Again, I think it’s not about the criticism of élites as such. This is something that’s completely normal and completely fine within a democracy for left-wing actors. The crucial thing is, How do they talk about people who disagree with them? Do they argue with them, argue against them, but accept them as legitimate players in the democratic game, or do they essentially argue, No, these people shouldn’t be in the game in the first place? Lots of movements and parties which are today labelled as left-wing populism, let’s say Podemos, in Spain, or Syriza, in Greece, one doesn’t necessarily have to like their policies, but for me to put them in the same category as Marine Le Pen or for that matter in the same category as Chávez and Maduro, for whom it was clear after a certain point, there cannot be anything like a legitimate opposition—I know that these distinctions can be hard to pin down, there might be hard cases, but I think in many, many instances, you can tell whether somebody is essentially simply trying to discredit their adversaries completely.
You write that one response people have had to elections over the past five years is to blame the people who voted in Trump or Modi or Bolsonaro. You say that that’s the wrong way to go about this. I understand that if you’re a politician you don’t want to say that the people whose votes you need are stupid, but why is it wrong for people to blame voters for the choices they make, and isn’t that in a way respecting their choices?
Any of us can criticize the decisions of voters and, with regard to some of the leaders you just mentioned, there’s obviously plenty to criticize. My concern is that—how to put this politely—for a certain type of liberal, this has sort of opened the floodgates for basically indulging a lot of clichés from late-nineteenth-century mass psychology in terms of, oh, of course we always knew the people are so irrational, they’re always waiting for the great demagogue to seduce them. We need more professionalism, we need more gatekeepers, and so on.
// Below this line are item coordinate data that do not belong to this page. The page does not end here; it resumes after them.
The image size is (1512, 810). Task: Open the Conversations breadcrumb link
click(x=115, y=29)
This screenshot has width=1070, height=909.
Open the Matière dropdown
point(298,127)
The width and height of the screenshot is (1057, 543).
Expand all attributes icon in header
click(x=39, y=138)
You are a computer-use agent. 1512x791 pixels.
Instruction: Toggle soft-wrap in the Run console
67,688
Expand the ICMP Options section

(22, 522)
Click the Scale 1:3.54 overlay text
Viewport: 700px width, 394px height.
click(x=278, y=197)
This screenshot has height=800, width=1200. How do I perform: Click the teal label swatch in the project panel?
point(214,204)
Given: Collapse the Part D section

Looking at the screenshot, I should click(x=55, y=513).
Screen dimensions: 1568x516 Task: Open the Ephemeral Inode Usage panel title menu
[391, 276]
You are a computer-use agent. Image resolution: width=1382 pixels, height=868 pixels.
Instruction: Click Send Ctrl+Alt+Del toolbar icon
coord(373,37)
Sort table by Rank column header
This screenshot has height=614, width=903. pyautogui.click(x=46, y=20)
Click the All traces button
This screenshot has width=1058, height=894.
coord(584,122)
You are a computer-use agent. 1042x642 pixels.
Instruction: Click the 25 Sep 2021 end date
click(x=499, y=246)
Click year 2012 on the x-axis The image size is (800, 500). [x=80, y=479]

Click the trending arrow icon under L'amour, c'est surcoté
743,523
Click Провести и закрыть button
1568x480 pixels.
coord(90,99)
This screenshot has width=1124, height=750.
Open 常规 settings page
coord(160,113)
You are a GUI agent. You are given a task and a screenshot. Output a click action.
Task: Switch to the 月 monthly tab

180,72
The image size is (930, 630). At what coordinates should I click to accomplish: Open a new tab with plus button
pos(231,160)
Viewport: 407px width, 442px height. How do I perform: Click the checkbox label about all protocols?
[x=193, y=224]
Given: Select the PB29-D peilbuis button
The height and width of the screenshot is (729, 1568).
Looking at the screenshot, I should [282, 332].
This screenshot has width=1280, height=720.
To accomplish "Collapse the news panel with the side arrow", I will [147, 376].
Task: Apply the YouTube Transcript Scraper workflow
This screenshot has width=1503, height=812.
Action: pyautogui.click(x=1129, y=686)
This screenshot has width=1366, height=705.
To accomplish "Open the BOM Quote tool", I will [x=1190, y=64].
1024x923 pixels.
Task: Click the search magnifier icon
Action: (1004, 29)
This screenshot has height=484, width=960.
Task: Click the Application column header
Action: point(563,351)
I think that’s politically problematic because it violates a basic intuition about democratic equality, but then obviously I think it misunderstands how a lot of these outcomes came about. People, in some cases, at least, tend to project what happens later on back to the origins. One example, people say, Oh, in Eastern Europe, we all know that these people are probably more illiberal and they never understood multiculturalism. But if you look back on what actually happened about a decade ago, it’s not that Orbán stood there and said, Hey, vote for me, I’m going to disable the rule of law, I’m going to abolish media pluralism, I’m going to erect a plutocracy. He didn’t mention anything remotely radical in his election campaign that brought him to power for the second time. He didn’t even say he was going to change the constitution. Once he was in power, of course, many, many things happened, but then, in the next election, it’s already much harder for voters to come to truly informed judgments about some of what happens, plus many people are basically prevented from taking part in the first place. So I’m not saying voters are never to blame, but I think we need to be more careful in how we construct these stories.